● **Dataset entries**

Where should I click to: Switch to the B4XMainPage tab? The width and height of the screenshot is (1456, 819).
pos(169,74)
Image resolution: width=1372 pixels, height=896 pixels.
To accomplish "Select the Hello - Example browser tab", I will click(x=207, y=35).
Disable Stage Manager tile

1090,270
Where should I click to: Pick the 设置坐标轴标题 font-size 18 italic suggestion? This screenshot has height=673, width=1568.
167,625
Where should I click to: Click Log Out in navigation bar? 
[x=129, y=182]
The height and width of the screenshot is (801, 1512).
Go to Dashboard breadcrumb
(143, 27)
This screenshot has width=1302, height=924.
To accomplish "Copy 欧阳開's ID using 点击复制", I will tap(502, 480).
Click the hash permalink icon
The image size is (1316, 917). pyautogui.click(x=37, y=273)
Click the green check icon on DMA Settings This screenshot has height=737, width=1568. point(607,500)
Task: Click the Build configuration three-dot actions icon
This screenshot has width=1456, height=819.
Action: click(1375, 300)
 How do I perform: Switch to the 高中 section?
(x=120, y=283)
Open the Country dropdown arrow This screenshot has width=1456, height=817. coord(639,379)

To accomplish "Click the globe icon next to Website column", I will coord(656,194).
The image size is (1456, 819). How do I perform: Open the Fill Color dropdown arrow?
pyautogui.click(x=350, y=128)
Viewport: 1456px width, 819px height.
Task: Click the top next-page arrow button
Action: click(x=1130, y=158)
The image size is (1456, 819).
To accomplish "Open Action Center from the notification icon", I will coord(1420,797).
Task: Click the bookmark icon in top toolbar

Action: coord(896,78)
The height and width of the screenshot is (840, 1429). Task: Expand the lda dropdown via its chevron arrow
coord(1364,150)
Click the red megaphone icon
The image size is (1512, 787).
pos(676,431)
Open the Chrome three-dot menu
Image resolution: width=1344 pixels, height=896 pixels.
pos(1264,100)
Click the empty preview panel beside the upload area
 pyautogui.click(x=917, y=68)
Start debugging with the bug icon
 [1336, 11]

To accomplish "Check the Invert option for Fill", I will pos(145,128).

● **EXERCISE OBJECTIVE**
Transcribe every record above exactly as it appears.

● **REPLY TO THE TASK**
Where should I click to: Switch to the B4XMainPage tab? The width and height of the screenshot is (1456, 819).
pos(169,74)
Image resolution: width=1372 pixels, height=896 pixels.
To accomplish "Select the Hello - Example browser tab", I will click(x=207, y=35).
Disable Stage Manager tile

1090,270
Where should I click to: Pick the 设置坐标轴标题 font-size 18 italic suggestion? This screenshot has height=673, width=1568.
167,625
Where should I click to: Click Log Out in navigation bar? 
[x=129, y=182]
The height and width of the screenshot is (801, 1512).
Go to Dashboard breadcrumb
(143, 27)
This screenshot has width=1302, height=924.
To accomplish "Copy 欧阳開's ID using 点击复制", I will tap(502, 480).
Click the hash permalink icon
The image size is (1316, 917). pyautogui.click(x=37, y=273)
Click the green check icon on DMA Settings This screenshot has height=737, width=1568. point(607,500)
Task: Click the Build configuration three-dot actions icon
This screenshot has width=1456, height=819.
Action: click(1375, 300)
 How do I perform: Switch to the 高中 section?
(x=120, y=283)
Open the Country dropdown arrow This screenshot has width=1456, height=817. coord(639,379)

To accomplish "Click the globe icon next to Website column", I will coord(656,194).
The image size is (1456, 819). How do I perform: Open the Fill Color dropdown arrow?
pyautogui.click(x=350, y=128)
Viewport: 1456px width, 819px height.
Task: Click the top next-page arrow button
Action: click(x=1130, y=158)
The image size is (1456, 819).
To accomplish "Open Action Center from the notification icon", I will coord(1420,797).
Task: Click the bookmark icon in top toolbar

Action: coord(896,78)
The height and width of the screenshot is (840, 1429). Task: Expand the lda dropdown via its chevron arrow
coord(1364,150)
Click the red megaphone icon
The image size is (1512, 787).
pos(676,431)
Open the Chrome three-dot menu
Image resolution: width=1344 pixels, height=896 pixels.
pos(1264,100)
Click the empty preview panel beside the upload area
 pyautogui.click(x=917, y=68)
Start debugging with the bug icon
 [1336, 11]

To accomplish "Check the Invert option for Fill", I will pos(145,128).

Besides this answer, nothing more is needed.